» **WORK ORDER**
Every record below is to be copied exactly, with its images omitted.

•••

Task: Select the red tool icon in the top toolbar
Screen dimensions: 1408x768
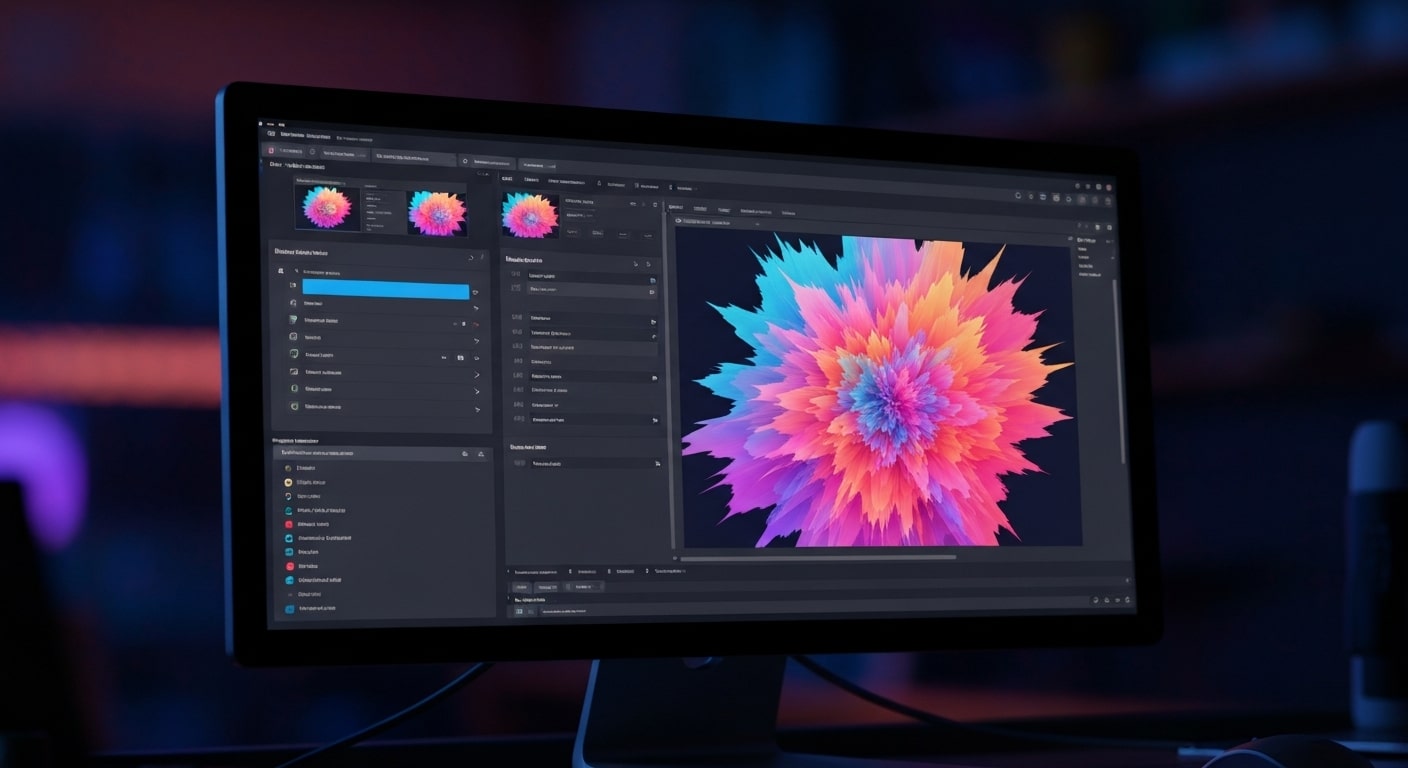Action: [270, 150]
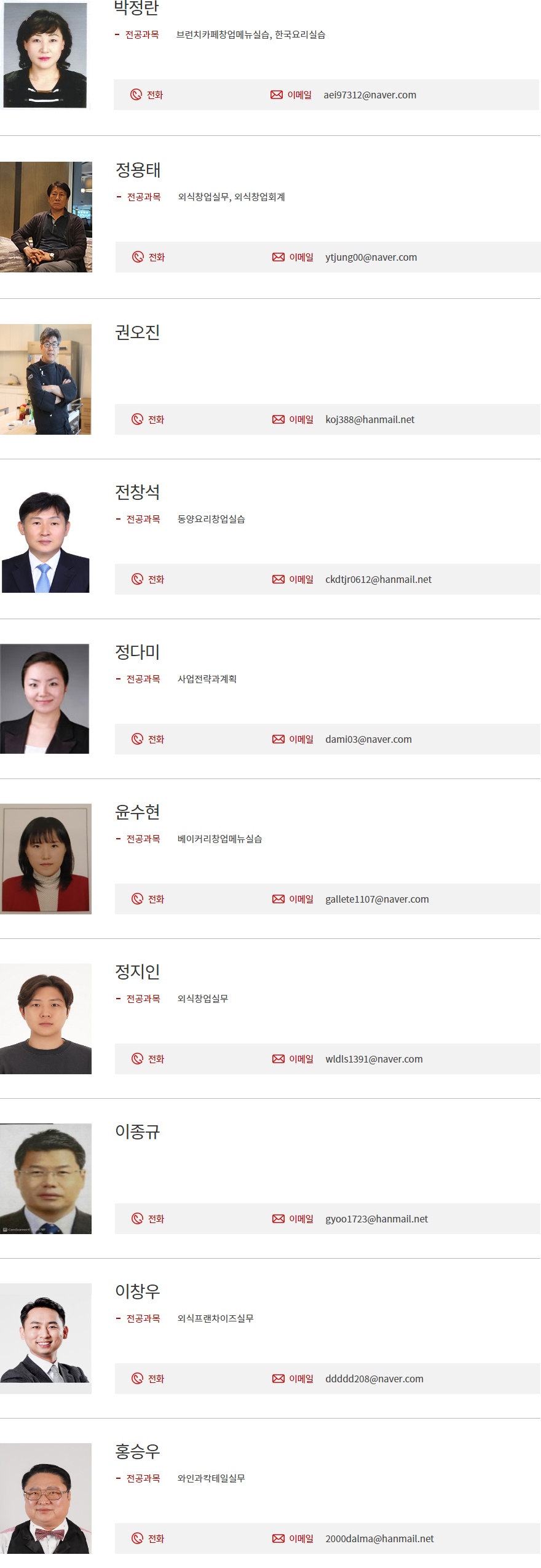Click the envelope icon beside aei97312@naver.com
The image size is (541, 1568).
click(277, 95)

•••

» **ANSWER TO THIS TASK**
Task: Select the red tool icon in the top toolbar
Screen dimensions: 1408x768
Action: [270, 150]
Click the envelope icon beside aei97312@naver.com
The image size is (541, 1568).
click(277, 95)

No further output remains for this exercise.